(Dataset entries)
────────

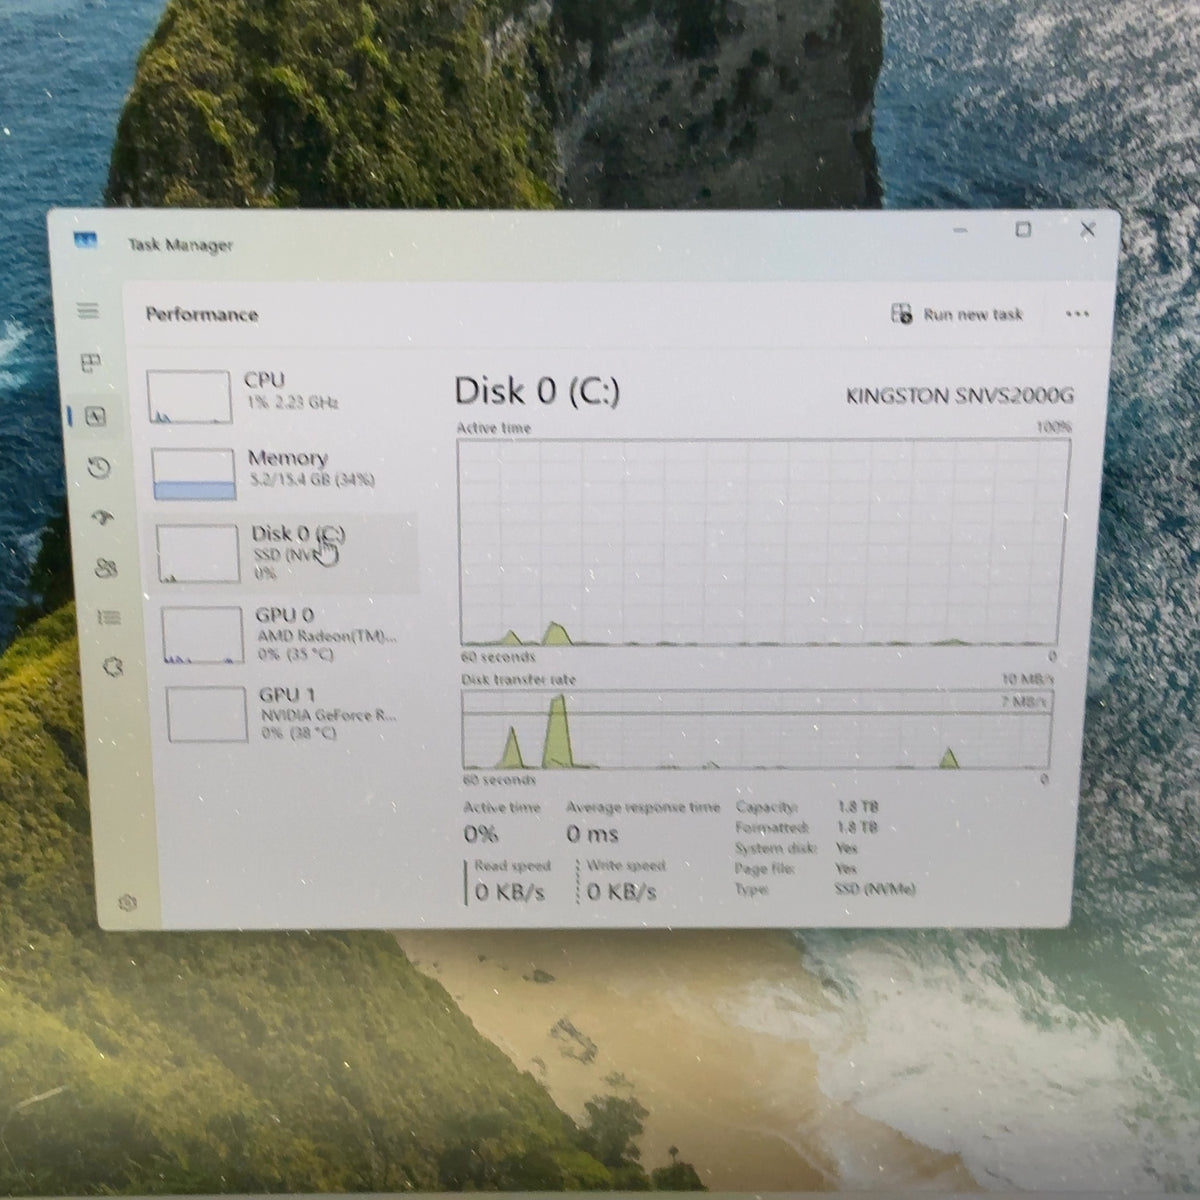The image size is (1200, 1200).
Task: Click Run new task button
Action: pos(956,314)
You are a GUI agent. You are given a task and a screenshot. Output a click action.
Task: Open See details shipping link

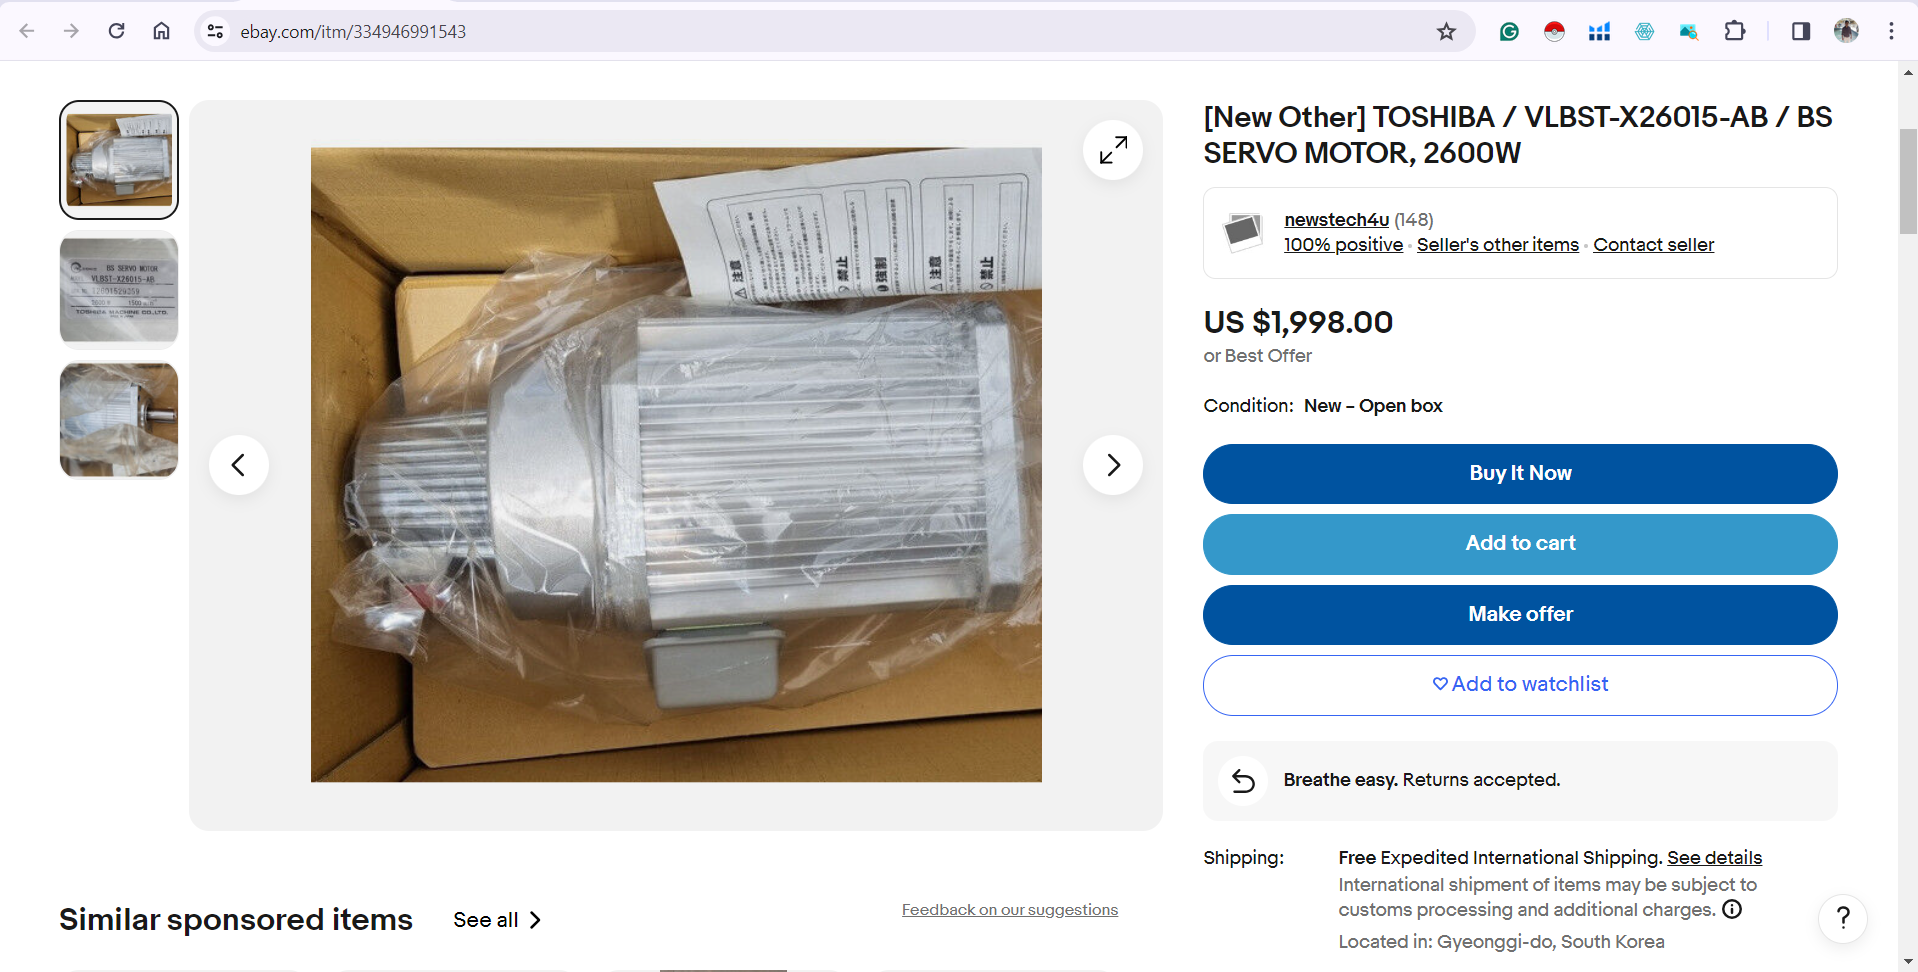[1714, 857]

────────

Lines starting at the one with "You are a GUI" and ending at the last line of the entries above must be restated word for word, with pictures omitted.

You are a GUI agent. You are given a task and a screenshot. Output a click action.
Task: Open See details shipping link

[1714, 857]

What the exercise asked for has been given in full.